LIVROS E BICHOS

Este é o blog da Tércia Montenegro, dedicado preferencialmente a livros e bichos - mas o internauta munido de paciência também encontrará outros assuntos.

sexta-feira, 18 de dezembro de 2009

O começo perfeito


"O chefe da repartição me disse: 'Fique sabendo que o vou mantendo entre nós unicamente em respeito a seu venerável pai. Não fosse isso, há muito que já teria voado daqui para fora'. Eu lhe respondi: 'Faz-me uma grande honra, Vossa Excelência, ao supor que sou capaz de voar'. Em seguida, ouvi-o exclamar; 'Levem embora este homem, ele me acaba com os nervos'."

Este é o começo perfeito do livro Minha vida, de Tchekov (trad. de José Pereira Júnior; São Paulo: Nova Alexandria, 2004, p. 7). Aliás, este autor é realmente incomparável, para se ler de joelhos e se contemplar com um suspiro - já que é tão parecido com meu tzarievitch!

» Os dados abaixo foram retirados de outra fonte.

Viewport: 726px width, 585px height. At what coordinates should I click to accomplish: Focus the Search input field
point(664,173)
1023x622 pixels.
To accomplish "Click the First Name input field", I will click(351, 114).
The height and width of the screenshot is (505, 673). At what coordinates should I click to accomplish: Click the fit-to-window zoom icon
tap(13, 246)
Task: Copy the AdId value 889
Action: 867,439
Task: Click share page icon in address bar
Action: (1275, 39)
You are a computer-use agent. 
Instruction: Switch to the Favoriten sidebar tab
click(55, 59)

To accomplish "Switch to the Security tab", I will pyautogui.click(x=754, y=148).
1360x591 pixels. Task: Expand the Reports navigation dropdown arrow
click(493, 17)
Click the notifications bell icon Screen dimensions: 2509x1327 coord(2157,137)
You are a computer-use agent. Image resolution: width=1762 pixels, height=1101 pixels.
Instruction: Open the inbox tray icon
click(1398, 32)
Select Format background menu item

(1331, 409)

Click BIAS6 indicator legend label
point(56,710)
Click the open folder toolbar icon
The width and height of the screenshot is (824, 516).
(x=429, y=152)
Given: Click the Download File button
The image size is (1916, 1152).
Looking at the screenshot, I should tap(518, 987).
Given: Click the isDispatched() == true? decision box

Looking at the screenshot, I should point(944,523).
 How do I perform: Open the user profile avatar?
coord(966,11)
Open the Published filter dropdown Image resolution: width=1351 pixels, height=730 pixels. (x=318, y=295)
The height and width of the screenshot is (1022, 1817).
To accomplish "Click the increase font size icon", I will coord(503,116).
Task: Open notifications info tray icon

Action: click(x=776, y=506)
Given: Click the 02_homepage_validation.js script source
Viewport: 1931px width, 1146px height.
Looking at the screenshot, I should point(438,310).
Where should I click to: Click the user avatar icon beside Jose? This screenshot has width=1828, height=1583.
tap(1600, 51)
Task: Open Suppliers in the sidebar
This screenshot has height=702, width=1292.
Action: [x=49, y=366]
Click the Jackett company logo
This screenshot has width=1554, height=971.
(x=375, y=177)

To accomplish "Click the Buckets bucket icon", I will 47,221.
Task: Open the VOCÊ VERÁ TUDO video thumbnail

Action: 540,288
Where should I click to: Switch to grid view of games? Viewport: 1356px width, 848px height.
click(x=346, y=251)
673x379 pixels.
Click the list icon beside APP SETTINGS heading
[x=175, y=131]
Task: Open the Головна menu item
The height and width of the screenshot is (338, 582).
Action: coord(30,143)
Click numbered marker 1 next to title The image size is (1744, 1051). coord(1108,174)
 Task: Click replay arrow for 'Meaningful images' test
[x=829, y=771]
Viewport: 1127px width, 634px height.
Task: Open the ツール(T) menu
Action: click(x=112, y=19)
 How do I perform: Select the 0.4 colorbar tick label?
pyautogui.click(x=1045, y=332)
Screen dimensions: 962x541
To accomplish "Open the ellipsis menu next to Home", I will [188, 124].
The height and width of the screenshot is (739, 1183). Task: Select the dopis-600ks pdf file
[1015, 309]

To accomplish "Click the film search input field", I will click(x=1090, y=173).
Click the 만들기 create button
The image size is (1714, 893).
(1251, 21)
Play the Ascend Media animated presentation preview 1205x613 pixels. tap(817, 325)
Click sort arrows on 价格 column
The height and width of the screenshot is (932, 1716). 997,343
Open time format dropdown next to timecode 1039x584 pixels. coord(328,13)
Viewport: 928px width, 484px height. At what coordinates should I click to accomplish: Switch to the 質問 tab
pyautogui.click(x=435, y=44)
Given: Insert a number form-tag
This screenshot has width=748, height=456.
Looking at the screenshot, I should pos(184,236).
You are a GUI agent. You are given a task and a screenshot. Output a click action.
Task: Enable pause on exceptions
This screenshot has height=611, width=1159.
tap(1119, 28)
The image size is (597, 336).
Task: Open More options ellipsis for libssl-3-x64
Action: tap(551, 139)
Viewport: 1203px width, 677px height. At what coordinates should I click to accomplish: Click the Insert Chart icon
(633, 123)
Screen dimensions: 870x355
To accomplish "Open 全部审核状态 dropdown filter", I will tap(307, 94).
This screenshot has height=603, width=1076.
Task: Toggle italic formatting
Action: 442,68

quinta-feira, 17 de dezembro de 2009

Escrita e fotografia - pelo mágico Oz

"Talvez seja assim: você escreve sobre eles como um fotógrafos dos tempos das fotografias sépia, um fotógrafo de reuniões familiares. Anda de um lado para outro entre os figurantes, bate um papo com todos, faz amizades, graceja, pede que finalmente se arrumem em seus lugares, vai e planta seus personagens em semicírculo, como um anfiteatro, com os mais altos de pé, aos pés deles você senta os mais baixos e as mulheres e as crianças, estreita os espaços entre eles, junta cabeça com cabeça, passa duas-três vezes entre as fileiras e com um leve toque endireita aqui e ali um colarinho, a fralda de uma camisa, dobras de mangas, fitas de tranças, e volta para trás de sua câmera apoiada num tripé, enfia sua cabeça embaixo do pano preto, fecha um olho, conta em voz alta até três, finalmente aperta o disparador e com isso faz todos virarem assombrações.
(...)
"Ele se enche de vergonha e de constrangimento por olhar para todos de longe, de lado, como se todos só existissem para que deles fizesse uso em suas histórias. E com essa vergonha vem também uma angustiante aflição por sua estranheza constante, por sua incapacidade de tocar e ser tocado, por estar sua cabeça, durante todos os dias de sua vida, enfiada no pano preto da velha máquina fotográfica."
(OZ, Amós. Rimas da vida e da morte. São Paulo: Companhia das Letras, 2008, pp.90-1)

Todo leitor é virtual

Pediram-me que escrevesse um blog, e eu a princípio tanto relutei. Porque, antes de tudo, tenho o meu caderno-diário, que não estou disposta a transferir para o meio digital devido a muitas razões: comodidade, sentimentalismo e, acima de qualquer coisa, respeito ao gênero. Óbvio: diário não é objeto público nem volátil. É a via de escapatória sem limites exatamente por não ter leitores, ou por alimentar ilusões de estar preservado do olhar alheio - requisitos que às vezes se rompem, embora o usual seja o segredo, o mistério e a completa privacidade, nesse território tão íntimo.
Quando me explicaram que blog hoje é algo muito mais híbrido, espaço de idéias, citações, dicas e besteirinhas, respirei: se for assim... Mas ainda me incomodava a sensação de estar sendo espionada - o acesso em qualquer tela, pelo internauta anônimo: há uma certa promiscuidade nisso, eu pensava. E sentia falta da gaveta onde pudesse trancar meu diário a chave, ainda que blog não fosse bem um diário.
Quebrei a última barreira quando um amigo me lançou a pergunta-desafio: e por acaso os leitores de seus livros não são também desconhecidos, em sua maioria? Não folheiam o que você narra com o mesmo ímpeto curioso de um espião ou voyeur? Por que escrever numa página virtual agravaria essa condição? Todos os leitores são virtuais.
Pois é, concordei. E criei este "cantinho abstrato", um lugar para o exercício de muitas coisas, quem sabe. Batizei-o de "Livros e Bichos" para que me soe concreto e afetuoso, já que começa agora outra estranha sensação - a de que também eu me virtualizo e dissolvo um pouco neta página.